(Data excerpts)
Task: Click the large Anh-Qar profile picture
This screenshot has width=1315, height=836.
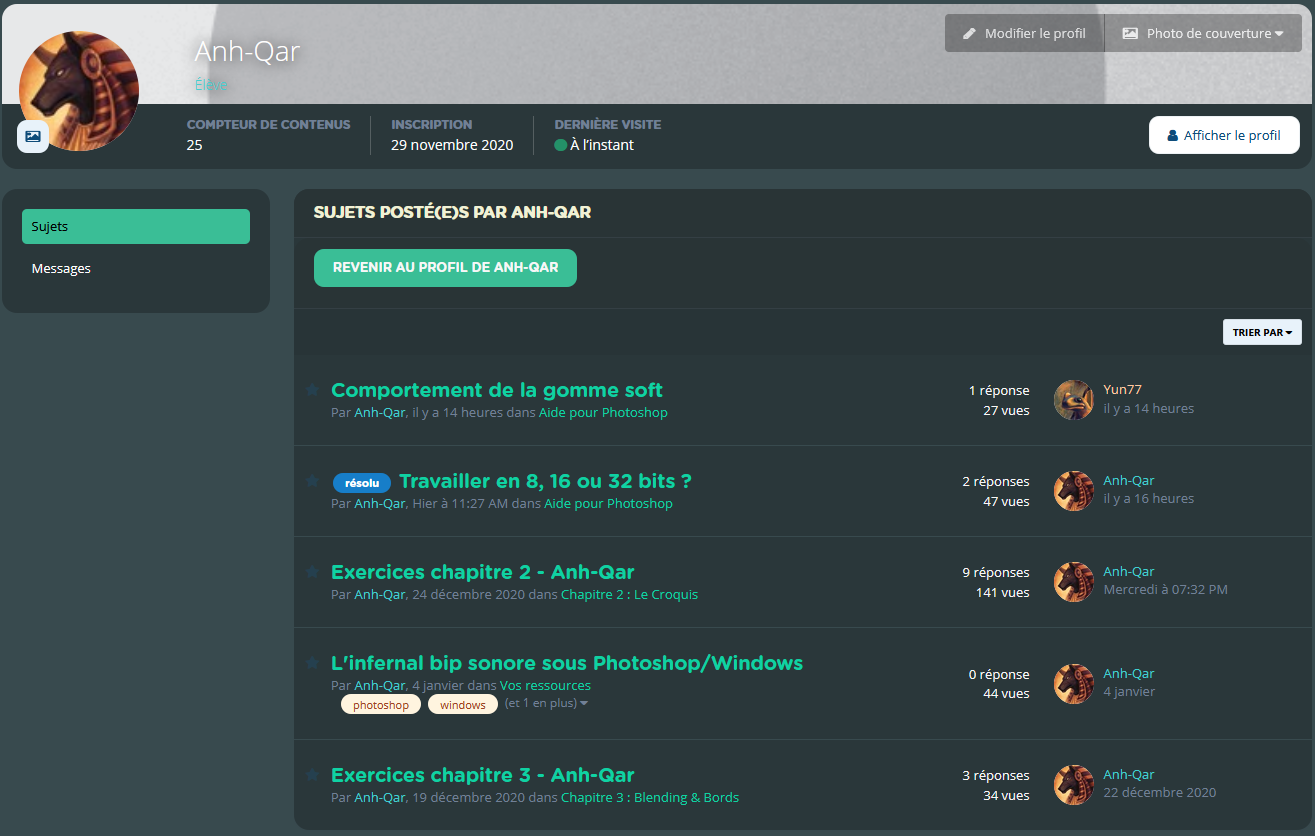Action: point(79,90)
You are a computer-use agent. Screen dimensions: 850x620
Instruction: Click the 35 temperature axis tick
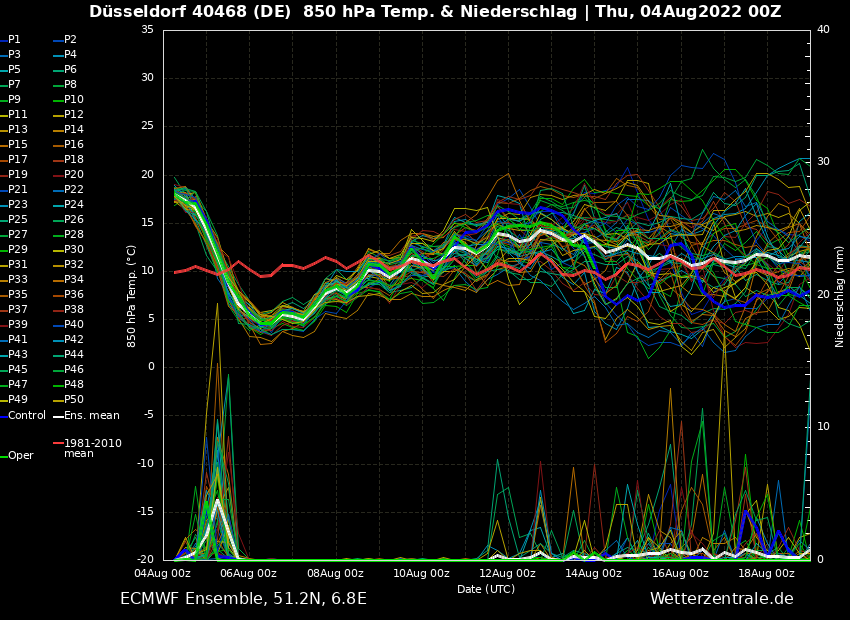click(x=147, y=30)
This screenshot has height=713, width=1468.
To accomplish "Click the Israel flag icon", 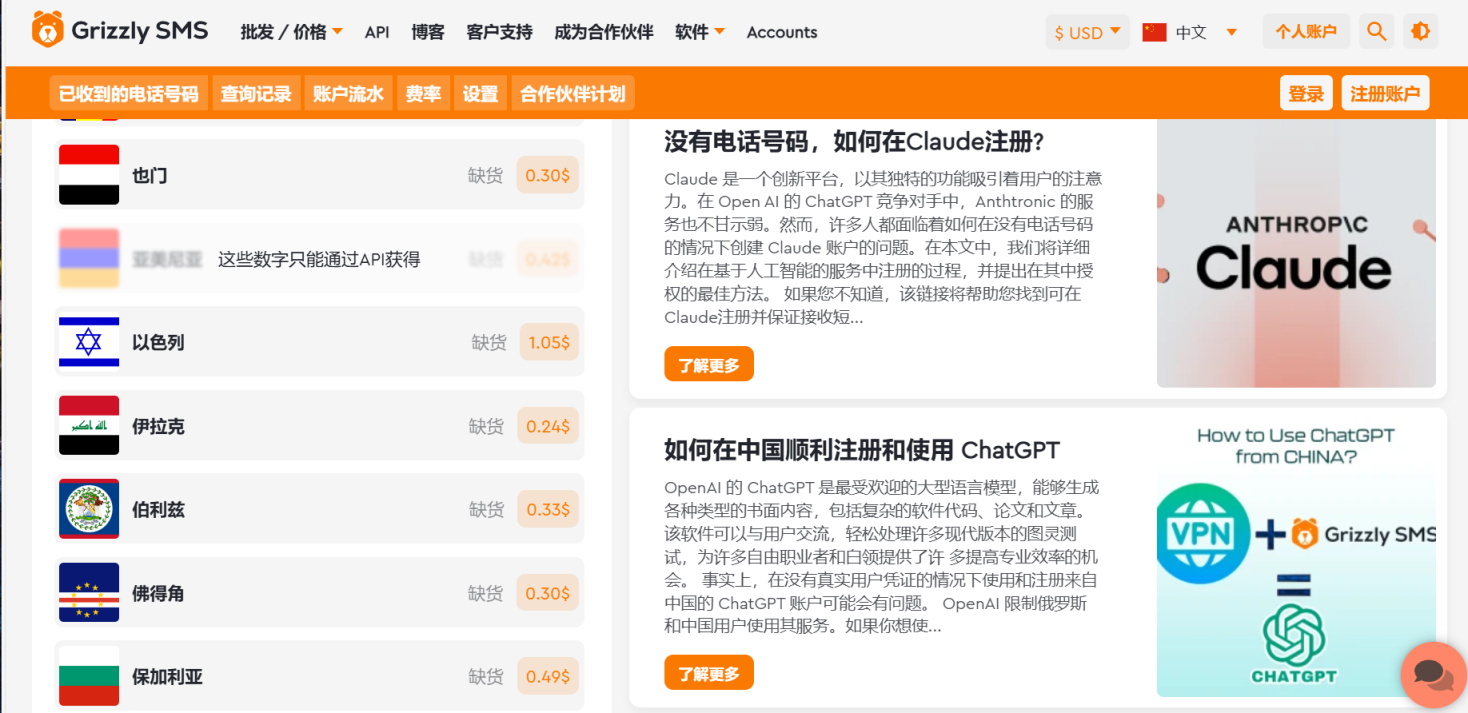I will point(89,342).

What you are asked to do: Only the lines from the first line of the data above through the line with "This screenshot has height=713, width=1468." should appear in the answer, retyped exactly, with every picture left out.

Answer space:
Task: Click the large Anh-Qar profile picture
This screenshot has width=1315, height=836.
Action: point(79,90)
You are a computer-use agent. Screen dimensions: 850x620
Instruction: Click the 35 temperature axis tick
click(x=147, y=30)
This screenshot has height=713, width=1468.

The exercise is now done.